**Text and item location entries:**
........

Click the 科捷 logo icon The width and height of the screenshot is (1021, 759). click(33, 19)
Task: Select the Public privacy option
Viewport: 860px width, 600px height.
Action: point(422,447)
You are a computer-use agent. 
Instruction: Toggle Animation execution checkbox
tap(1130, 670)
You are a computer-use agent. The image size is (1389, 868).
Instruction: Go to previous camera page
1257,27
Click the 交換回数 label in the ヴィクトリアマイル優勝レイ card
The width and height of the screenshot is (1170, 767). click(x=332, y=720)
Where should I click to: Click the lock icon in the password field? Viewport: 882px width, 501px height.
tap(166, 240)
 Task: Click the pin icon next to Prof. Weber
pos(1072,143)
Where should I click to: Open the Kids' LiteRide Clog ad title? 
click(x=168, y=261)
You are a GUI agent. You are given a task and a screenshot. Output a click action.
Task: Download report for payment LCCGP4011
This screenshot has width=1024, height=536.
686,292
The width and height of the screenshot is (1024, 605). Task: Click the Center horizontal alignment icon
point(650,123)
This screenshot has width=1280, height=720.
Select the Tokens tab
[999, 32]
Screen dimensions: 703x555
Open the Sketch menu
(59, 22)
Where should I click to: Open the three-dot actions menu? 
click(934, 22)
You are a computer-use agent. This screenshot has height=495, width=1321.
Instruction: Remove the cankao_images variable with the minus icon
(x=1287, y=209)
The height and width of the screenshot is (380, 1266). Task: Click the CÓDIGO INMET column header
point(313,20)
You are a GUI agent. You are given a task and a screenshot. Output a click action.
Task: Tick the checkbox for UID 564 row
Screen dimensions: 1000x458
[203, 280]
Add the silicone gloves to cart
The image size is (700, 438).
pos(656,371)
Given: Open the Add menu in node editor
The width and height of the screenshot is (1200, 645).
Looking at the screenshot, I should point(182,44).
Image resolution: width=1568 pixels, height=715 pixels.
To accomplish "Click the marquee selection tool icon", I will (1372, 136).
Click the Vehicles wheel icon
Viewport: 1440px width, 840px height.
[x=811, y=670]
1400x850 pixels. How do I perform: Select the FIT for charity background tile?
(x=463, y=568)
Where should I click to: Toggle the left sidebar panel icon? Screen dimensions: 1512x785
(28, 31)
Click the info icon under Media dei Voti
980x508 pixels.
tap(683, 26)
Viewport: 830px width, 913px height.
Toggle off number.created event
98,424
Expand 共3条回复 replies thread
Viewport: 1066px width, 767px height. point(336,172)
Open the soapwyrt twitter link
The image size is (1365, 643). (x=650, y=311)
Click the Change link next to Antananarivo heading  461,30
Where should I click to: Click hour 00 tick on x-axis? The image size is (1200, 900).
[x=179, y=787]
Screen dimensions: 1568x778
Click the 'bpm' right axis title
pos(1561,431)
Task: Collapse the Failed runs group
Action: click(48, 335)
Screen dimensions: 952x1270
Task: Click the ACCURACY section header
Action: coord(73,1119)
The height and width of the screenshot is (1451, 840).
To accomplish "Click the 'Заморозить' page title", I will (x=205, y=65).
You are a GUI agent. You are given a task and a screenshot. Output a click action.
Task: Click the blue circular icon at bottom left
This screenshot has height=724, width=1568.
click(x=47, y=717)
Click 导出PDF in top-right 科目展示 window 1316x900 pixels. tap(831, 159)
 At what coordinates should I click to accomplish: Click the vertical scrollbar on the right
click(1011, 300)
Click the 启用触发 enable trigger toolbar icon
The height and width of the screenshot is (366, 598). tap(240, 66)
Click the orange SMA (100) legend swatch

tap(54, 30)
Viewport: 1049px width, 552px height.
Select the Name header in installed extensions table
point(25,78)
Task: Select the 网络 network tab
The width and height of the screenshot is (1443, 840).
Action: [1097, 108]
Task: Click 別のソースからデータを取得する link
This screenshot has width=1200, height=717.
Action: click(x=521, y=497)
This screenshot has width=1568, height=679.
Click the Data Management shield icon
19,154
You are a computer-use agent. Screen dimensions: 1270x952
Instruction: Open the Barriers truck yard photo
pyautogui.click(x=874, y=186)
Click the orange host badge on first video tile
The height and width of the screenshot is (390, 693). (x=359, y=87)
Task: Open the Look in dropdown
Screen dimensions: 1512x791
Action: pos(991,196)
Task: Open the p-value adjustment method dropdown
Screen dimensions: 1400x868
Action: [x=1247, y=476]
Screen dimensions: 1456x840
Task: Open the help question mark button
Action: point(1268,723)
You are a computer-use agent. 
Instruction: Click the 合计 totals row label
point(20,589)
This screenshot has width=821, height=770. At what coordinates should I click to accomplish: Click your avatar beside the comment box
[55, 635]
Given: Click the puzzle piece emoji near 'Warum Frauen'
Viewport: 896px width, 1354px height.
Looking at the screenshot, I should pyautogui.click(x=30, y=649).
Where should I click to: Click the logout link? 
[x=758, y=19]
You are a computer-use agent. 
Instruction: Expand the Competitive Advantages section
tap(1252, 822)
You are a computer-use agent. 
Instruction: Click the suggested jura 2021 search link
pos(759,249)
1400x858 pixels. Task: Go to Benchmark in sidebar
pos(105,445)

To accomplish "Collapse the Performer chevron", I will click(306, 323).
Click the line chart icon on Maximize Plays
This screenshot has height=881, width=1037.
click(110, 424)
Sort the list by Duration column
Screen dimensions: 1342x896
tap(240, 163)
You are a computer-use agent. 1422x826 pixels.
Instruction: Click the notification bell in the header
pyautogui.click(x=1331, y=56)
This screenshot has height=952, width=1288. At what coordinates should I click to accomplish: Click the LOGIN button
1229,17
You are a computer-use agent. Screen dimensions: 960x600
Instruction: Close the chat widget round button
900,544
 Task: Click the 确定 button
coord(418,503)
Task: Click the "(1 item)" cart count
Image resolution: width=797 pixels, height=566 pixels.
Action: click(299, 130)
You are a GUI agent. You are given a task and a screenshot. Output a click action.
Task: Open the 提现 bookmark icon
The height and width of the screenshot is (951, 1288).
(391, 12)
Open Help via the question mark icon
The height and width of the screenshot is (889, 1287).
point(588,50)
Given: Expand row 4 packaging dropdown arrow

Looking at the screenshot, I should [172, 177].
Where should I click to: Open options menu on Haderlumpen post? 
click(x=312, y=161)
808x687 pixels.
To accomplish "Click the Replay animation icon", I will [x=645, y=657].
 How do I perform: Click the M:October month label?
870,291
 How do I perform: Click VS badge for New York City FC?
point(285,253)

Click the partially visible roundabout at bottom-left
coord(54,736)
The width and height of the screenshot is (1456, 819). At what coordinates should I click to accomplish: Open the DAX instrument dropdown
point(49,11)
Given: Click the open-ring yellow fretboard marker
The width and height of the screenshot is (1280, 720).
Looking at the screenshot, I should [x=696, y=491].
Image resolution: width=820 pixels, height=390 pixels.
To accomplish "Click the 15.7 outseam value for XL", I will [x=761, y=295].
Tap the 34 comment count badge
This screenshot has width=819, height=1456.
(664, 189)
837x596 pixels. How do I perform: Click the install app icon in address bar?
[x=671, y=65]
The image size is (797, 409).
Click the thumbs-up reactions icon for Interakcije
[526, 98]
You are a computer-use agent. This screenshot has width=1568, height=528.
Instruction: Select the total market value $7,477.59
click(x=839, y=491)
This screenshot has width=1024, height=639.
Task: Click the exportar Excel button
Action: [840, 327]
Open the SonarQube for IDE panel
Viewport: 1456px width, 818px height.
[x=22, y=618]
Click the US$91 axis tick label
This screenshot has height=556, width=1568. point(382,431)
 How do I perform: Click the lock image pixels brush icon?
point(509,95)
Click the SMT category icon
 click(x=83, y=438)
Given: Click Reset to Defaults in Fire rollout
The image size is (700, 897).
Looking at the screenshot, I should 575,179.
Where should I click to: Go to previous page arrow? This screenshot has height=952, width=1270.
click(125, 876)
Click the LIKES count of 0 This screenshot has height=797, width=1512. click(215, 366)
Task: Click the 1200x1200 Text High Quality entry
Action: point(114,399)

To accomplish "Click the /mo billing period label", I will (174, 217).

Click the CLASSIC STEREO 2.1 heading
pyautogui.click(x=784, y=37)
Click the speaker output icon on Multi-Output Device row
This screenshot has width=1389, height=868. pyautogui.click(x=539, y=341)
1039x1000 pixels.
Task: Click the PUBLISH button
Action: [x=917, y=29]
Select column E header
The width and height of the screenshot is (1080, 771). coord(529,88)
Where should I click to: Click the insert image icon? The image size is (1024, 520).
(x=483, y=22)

........

**Exercise aim:**
Write out the lines of the data from the very first one through the line containing "tap(166, 240)", both included, without changing anything.

**Response for this exercise:**
Click the 科捷 logo icon The width and height of the screenshot is (1021, 759). click(33, 19)
Task: Select the Public privacy option
Viewport: 860px width, 600px height.
Action: point(422,447)
You are a computer-use agent. 
Instruction: Toggle Animation execution checkbox
tap(1130, 670)
You are a computer-use agent. The image size is (1389, 868).
Instruction: Go to previous camera page
1257,27
Click the 交換回数 label in the ヴィクトリアマイル優勝レイ card
The width and height of the screenshot is (1170, 767). click(x=332, y=720)
Where should I click to: Click the lock icon in the password field? Viewport: 882px width, 501px height.
tap(166, 240)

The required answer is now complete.